Perched on top of a hill in the small Carpathian sky resort of Bran, a gray castle at misty twilight conjures the perfect setting for a gothic nightmare. Until a few years ago the castle, together with the hamlet of peasant huts at its feet, was part of a museum park for ethnography and medieval customs opened under the Communist regime. After the Romanian government made it possible to reclaim illegally expropriated real estate, the naturalized-American heirs to the defunct Romanian crown proved that the castle had belonged to their family and regained it after long legal proceedings. They restored it and marketed it as Dracula’s Castle, even though there is no evidence that Bram Stoker or Vlad the Impaler (the historical inspiration for Dracula) had ever set foot there. In fact, Stoker’s novel is set far away in another part of Transylvania, but the marketing strategy of the Habsburg-Lothringen family has transformed the castle, with its own modest history dating back to the Mongolian invasions, into a tourist goldmine. The enterprise may disregard questions of authenticity but when no originals exist, or those that do are forgettable, those matters seem idle.

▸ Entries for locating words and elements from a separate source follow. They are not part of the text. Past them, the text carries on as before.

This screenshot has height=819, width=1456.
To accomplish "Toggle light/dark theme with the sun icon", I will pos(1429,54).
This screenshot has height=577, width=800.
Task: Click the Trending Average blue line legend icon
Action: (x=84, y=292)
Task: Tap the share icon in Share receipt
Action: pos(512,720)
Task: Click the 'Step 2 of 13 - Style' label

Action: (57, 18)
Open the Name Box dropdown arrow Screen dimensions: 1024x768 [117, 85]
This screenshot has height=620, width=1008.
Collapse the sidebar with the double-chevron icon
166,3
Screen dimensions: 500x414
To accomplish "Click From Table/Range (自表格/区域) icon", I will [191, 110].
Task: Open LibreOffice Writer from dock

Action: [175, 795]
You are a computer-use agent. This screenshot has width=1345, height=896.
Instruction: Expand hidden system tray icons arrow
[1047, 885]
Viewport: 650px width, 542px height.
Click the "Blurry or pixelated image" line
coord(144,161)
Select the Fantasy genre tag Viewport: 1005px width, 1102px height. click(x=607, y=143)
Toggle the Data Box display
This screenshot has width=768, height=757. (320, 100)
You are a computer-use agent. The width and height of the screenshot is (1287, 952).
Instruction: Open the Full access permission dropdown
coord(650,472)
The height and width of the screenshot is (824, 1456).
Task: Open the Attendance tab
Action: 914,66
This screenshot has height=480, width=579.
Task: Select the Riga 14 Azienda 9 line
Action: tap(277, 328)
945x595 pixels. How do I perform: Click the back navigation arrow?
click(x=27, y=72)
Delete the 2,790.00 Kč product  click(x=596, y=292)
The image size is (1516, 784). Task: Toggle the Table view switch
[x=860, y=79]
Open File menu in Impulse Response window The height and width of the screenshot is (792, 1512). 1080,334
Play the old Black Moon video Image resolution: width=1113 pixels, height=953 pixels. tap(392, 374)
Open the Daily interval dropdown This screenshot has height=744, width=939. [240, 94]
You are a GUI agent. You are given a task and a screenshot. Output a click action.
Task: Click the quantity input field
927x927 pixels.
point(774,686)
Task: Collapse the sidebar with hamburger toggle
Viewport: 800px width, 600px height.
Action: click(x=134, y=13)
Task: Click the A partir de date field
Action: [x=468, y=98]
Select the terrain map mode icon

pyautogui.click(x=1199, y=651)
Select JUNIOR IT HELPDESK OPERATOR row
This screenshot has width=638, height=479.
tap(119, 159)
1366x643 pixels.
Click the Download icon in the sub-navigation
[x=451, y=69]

During the day the castle is not particularly stunning. Inside, its corded off antique furniture is unostentatious, the rooms are plain and have thick uneven walls painted white, onto which written installation panels either explain the history of Romania’s royal family, or tell folk legends about bloodsucking and demonic entities. In one of these rooms behind the only plexiglass vitrine in the whole castle, is a candlestick with a document propped beside it, issued by AFA to certify that the candlestick was used in Interview with the Vampire. A woman standing next to the displays cackles: “This whole place is a shithole! Why are we here, Sydney? If you wanted to see some shitty props, we could’ve stayed home and gone to the Max Factor Building on Hollywood and Highland. If you wanted to see some real vampire shit, we should have gone with Nila to Monterey where she visits this company called Ambrosia that infuses and exchanges her blood with the blood of teenagers!” “Oh my god, Julieeee! That’s why she looked so good in her last head shot!”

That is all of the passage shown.